Der 6. November ist der Höhepunkt der Medientage Passau: Bekannte Journalisten - wie Christian Jakubetz, Andreas Bachmann oder Thomas Kießling - bieten Workshops rund um das Thema “Crossmedia” an. Ralf Hohlfeld hält seine Antrittsvorlesung als Inhaber des Lehrstuhls für Kommunikationswissenschaft an der Universität Passau: ”Krise oder Strukturwandel? Publizistische Qualität in neuen Öffentlichkeiten”. Und ich darf die Keynote sprechen: ”Crossmedialer Journalismus im Newsroom”.


„Transparency in Journalism“: Vortrag auf der Konferenz „The Future of Journalism“ in Cardiff

29. Juni 2009

Eines meiner aktuellen Forschungsprojekte beschäftigt sich mit der Frage nach Transparenz im Journalismus. Was auf den ersten Blick und in deutschen Ohren recht akademisch und theoretisch klingen mag, hat in anderen Ländern - und mitunter sogar in Deutschland - sehr praktische Auswirkungen: Offene Redaktionen lassen das Publikum teilhaben an den journalistischen Prozessen; Redakteure erklären und diskutieren ihre Entscheidungen; Redaktionskonferenzen werden ins Web übertragen; neue Themen entstehen erst in der Debatte mit den Nutzern oder werden darin weitergetrieben; Leserbeiräte entwickeln neue Themenfelder. „Transparency – telling the public how the media gets its stories – has become one of the biggest issues facing newspapers“, schrieb schon 2006 der Medienkritiker der “St. Petersburg Times”, Eric Deggans. Und die “American Journalism Review” fragte, ob Journalismus nicht schon „too transparent“ geworden sei. “Transparency” ist ein neues Buzzword der Medienbranche.

Mein Abstract zu diesem Thema wurde unter mehr als 300 Einsendungen für die Tagung “The Future of Journalism” vom 9. bis zum 10. September 2009 in Cardiff ausgewählt. Diese Konferenz wird alle zwei Jahre von den renommierten Journals “Journalism Studies” und “Journalism Practice” an der Cardiff School of Journalism, Media and Cultural Studies organisiert. Mein Vortrag “Transparency in journalism: Credibility and trustworthiness in the digital future” ist im Panel “Sources/Ethics” eingeplant, in dem auch andere Wissenschaftler über Transparenz sprechen (vgl. Programm und Abstracts).

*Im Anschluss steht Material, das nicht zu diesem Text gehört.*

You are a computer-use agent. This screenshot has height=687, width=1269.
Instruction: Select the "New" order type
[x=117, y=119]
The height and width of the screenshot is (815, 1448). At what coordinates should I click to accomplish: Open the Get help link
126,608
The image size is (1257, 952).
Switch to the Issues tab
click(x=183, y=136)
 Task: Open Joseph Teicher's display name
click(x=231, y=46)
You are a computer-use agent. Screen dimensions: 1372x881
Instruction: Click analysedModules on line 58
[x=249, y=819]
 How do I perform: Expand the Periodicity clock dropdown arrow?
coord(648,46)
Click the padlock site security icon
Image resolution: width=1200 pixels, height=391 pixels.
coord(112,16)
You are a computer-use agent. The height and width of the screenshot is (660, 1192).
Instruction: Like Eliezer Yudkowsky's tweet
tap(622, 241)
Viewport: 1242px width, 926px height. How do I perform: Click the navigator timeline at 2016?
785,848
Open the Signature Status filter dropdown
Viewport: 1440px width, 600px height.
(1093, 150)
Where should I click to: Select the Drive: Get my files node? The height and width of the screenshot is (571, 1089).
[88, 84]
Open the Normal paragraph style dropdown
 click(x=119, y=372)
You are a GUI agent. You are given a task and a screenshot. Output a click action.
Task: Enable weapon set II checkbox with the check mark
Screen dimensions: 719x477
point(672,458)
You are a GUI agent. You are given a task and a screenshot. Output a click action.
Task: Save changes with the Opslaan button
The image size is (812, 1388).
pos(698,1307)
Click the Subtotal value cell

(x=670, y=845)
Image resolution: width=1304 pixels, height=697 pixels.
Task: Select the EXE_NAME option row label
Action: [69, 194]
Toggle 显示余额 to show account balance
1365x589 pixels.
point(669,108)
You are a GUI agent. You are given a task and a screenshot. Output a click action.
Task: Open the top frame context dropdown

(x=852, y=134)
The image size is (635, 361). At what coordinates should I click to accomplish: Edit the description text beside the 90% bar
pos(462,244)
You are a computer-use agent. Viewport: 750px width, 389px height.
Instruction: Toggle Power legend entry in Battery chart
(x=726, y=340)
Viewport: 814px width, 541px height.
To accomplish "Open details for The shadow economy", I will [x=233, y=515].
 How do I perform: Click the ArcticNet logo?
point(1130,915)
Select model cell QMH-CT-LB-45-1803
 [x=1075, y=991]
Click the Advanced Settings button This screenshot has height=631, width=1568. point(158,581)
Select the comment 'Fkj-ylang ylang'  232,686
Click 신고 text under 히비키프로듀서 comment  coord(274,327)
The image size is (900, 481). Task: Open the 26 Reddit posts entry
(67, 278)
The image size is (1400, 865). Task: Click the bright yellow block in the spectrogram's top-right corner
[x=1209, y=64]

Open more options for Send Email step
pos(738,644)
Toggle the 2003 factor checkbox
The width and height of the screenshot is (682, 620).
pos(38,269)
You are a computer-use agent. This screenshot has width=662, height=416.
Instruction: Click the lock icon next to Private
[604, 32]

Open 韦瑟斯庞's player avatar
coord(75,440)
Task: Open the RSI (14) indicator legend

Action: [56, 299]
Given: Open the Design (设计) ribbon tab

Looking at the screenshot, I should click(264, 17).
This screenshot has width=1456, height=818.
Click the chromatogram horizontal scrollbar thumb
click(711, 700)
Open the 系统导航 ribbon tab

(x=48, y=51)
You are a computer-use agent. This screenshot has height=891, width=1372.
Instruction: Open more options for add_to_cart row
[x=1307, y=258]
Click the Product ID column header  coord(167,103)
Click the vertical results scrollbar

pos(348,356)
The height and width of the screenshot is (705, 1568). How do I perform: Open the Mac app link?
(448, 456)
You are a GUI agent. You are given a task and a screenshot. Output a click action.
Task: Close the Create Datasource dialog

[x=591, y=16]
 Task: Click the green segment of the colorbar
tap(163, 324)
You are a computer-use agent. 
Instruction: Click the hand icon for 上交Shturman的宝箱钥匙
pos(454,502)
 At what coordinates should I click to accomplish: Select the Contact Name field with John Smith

DJV-Seminar in Berlin: „Wie trotzen wir der Krise?”

4. Juni 2009

Der Deutsche Journalistenverband Berlin lädt am 25. Juni zu einer Diskussionsveranstaltung unter dem Titel “Wie trotzen wir der Krise?” ein. Ich werde dort meine Thesen zum Strukturwandel der Medien zur Diskussion stellen. Auf dem Podium referieren dann Journalistinnen und Journalisten, die in den letzten Jahren ihr eigenes Medium gegründet und sich so ihre Arbeitsmöglichkeit selbst geschaffen haben. In Deutschland beginnen wir erst, uns Gedanken zur Frage zu machen, wie Journalismus ohne die großen Dinosaurier-Medienunternehmen funktionieren kann. Eine provozierende und herausfordernde Fragestellung, die weitreichende Bedeutung für den Arbeitsmarkt der Journalistinnen und Journalisten hat.


Beitrag: Journalismus in Zeiten der Wirtschaftskrise

31. März 2009

Für das Journalistik Journal, Heft 1/09, habe ich den Beitrag “Journalismus in Zeiten der Wirtschaftskrise. Neun Thesen zum Strukturwandel der Medien” geschrieben.